● Study material
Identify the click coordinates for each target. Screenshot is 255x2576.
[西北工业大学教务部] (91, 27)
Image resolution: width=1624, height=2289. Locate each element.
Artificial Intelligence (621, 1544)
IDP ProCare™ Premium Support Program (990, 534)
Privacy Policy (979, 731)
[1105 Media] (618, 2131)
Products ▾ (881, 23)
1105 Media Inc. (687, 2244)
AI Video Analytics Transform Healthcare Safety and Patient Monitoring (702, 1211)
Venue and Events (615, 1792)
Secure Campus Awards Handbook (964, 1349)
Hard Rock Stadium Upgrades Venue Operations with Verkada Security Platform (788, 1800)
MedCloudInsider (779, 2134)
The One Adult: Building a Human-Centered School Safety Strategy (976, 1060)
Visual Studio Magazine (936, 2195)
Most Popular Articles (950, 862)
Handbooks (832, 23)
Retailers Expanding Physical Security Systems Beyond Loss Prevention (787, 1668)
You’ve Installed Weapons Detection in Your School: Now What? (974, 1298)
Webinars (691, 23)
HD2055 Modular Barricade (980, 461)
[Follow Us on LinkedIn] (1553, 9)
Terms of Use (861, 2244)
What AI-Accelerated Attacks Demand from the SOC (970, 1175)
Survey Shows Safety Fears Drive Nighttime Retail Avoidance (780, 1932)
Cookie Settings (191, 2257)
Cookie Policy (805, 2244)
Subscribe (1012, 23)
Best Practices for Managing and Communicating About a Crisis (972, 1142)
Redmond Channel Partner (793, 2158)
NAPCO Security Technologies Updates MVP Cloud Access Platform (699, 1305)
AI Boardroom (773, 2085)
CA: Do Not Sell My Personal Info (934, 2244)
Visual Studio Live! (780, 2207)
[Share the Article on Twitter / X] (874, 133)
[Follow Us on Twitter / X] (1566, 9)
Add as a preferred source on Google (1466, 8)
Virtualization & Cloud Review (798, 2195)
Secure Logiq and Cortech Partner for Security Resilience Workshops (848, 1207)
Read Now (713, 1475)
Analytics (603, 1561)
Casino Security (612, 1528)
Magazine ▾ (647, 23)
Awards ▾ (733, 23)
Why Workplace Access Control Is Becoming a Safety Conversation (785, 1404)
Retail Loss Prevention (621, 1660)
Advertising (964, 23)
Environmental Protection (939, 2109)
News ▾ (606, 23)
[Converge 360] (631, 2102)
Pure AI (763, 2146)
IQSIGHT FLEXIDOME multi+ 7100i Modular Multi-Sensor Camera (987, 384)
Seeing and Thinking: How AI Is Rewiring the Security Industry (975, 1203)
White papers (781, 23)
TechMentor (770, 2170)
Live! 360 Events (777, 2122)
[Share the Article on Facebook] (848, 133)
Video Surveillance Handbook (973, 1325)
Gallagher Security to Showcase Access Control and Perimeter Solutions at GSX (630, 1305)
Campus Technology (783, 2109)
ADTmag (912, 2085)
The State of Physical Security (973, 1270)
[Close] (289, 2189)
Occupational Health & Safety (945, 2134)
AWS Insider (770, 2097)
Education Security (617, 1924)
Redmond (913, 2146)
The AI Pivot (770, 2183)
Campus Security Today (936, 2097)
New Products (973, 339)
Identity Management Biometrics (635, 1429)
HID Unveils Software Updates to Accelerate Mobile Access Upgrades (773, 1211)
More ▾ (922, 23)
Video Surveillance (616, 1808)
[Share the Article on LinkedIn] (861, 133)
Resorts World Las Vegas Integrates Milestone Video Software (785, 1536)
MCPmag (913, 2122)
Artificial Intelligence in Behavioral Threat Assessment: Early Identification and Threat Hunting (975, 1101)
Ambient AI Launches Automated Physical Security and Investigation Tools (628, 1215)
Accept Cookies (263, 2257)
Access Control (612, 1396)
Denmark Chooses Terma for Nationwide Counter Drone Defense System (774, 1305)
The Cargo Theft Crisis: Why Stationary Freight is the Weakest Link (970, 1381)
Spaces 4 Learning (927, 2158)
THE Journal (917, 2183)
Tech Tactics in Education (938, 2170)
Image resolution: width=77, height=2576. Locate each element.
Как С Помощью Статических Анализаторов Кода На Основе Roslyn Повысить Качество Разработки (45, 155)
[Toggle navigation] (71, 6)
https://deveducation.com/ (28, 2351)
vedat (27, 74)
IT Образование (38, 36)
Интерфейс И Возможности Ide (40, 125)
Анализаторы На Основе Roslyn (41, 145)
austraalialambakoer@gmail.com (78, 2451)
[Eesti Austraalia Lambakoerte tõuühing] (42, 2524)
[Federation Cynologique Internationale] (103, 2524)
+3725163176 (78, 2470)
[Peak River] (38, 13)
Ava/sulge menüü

● Work required
All the records above are to be reproduced exactly.

● Task response
Identify the click coordinates for each target. Screenshot is 255x2576.
[西北工业大学教务部] (91, 27)
Image resolution: width=1624, height=2289. Locate each element.
Artificial Intelligence (621, 1544)
IDP ProCare™ Premium Support Program (990, 534)
Privacy Policy (979, 731)
[1105 Media] (618, 2131)
Products ▾ (881, 23)
1105 Media Inc. (687, 2244)
AI Video Analytics Transform Healthcare Safety and Patient Monitoring (702, 1211)
Venue and Events (615, 1792)
Secure Campus Awards Handbook (964, 1349)
Hard Rock Stadium Upgrades Venue Operations with Verkada Security Platform (788, 1800)
MedCloudInsider (779, 2134)
The One Adult: Building a Human-Centered School Safety Strategy (976, 1060)
Visual Studio Magazine (936, 2195)
Most Popular Articles (950, 862)
Handbooks (832, 23)
Retailers Expanding Physical Security Systems Beyond Loss Prevention (787, 1668)
You’ve Installed Weapons Detection in Your School: Now What? (974, 1298)
Webinars (691, 23)
HD2055 Modular Barricade (980, 461)
[Follow Us on LinkedIn] (1553, 9)
Terms of Use (861, 2244)
What AI-Accelerated Attacks Demand from the SOC (970, 1175)
Survey Shows Safety Fears Drive Nighttime Retail Avoidance (780, 1932)
Cookie Settings (191, 2257)
Cookie Policy (805, 2244)
Subscribe (1012, 23)
Best Practices for Managing and Communicating About a Crisis (972, 1142)
Redmond Channel Partner (793, 2158)
NAPCO Security Technologies Updates MVP Cloud Access Platform (699, 1305)
AI Boardroom (773, 2085)
CA: Do Not Sell My Personal Info (934, 2244)
Visual Studio Live! (780, 2207)
[Share the Article on Twitter / X] (874, 133)
[Follow Us on Twitter / X] (1566, 9)
Add as a preferred source on Google (1466, 8)
Virtualization & Cloud Review (798, 2195)
Secure Logiq and Cortech Partner for Security Resilience Workshops (848, 1207)
Read Now (713, 1475)
Analytics (603, 1561)
Casino Security (612, 1528)
Magazine ▾ (647, 23)
Awards ▾ (733, 23)
Why Workplace Access Control Is Becoming a Safety Conversation (785, 1404)
Retail Loss Prevention (621, 1660)
Advertising (964, 23)
Environmental Protection (939, 2109)
News ▾ (606, 23)
[Converge 360] (631, 2102)
Pure AI (763, 2146)
IQSIGHT FLEXIDOME multi+ 7100i Modular Multi-Sensor Camera (987, 384)
Seeing and Thinking: How AI Is Rewiring the Security Industry (975, 1203)
White papers (781, 23)
TechMentor (770, 2170)
Live! 360 Events (777, 2122)
[Share the Article on Facebook] (848, 133)
Video Surveillance Handbook (973, 1325)
Gallagher Security to Showcase Access Control and Perimeter Solutions at GSX (630, 1305)
Campus Technology (783, 2109)
ADTmag (912, 2085)
The State of Physical Security (973, 1270)
[Close] (289, 2189)
Occupational Health & Safety (945, 2134)
AWS Insider (770, 2097)
Education Security (617, 1924)
Redmond (913, 2146)
The AI Pivot (770, 2183)
Campus Security Today (936, 2097)
New Products (973, 339)
Identity Management Biometrics (635, 1429)
HID Unveils Software Updates to Accelerate Mobile Access Upgrades (773, 1211)
More ▾ (922, 23)
Video Surveillance (616, 1808)
[Share the Article on LinkedIn] (861, 133)
Resorts World Las Vegas Integrates Milestone Video Software (785, 1536)
MCPmag (913, 2122)
Artificial Intelligence in Behavioral Threat Assessment: Early Identification and Threat Hunting (975, 1101)
Ambient AI Launches Automated Physical Security and Investigation Tools (628, 1215)
Accept Cookies (263, 2257)
Access Control (612, 1396)
Denmark Chooses Terma for Nationwide Counter Drone Defense System (774, 1305)
The Cargo Theft Crisis: Why Stationary Freight is the Weakest Link (970, 1381)
Spaces 4 Learning (927, 2158)
THE Journal (917, 2183)
Tech Tactics in Education (938, 2170)
Image resolution: width=77, height=2576. Locate each element.
Как С Помощью Статических Анализаторов Кода На Основе Roslyn Повысить Качество Разработки (45, 155)
[Toggle navigation] (71, 6)
https://deveducation.com/ (28, 2351)
vedat (27, 74)
IT Образование (38, 36)
Интерфейс И Возможности Ide (40, 125)
Анализаторы На Основе Roslyn (41, 145)
austraalialambakoer@gmail.com (78, 2451)
[Eesti Austraalia Lambakoerte tõuühing] (42, 2524)
[Federation Cynologique Internationale] (103, 2524)
+3725163176 (78, 2470)
[Peak River] (38, 13)
Ava/sulge menüü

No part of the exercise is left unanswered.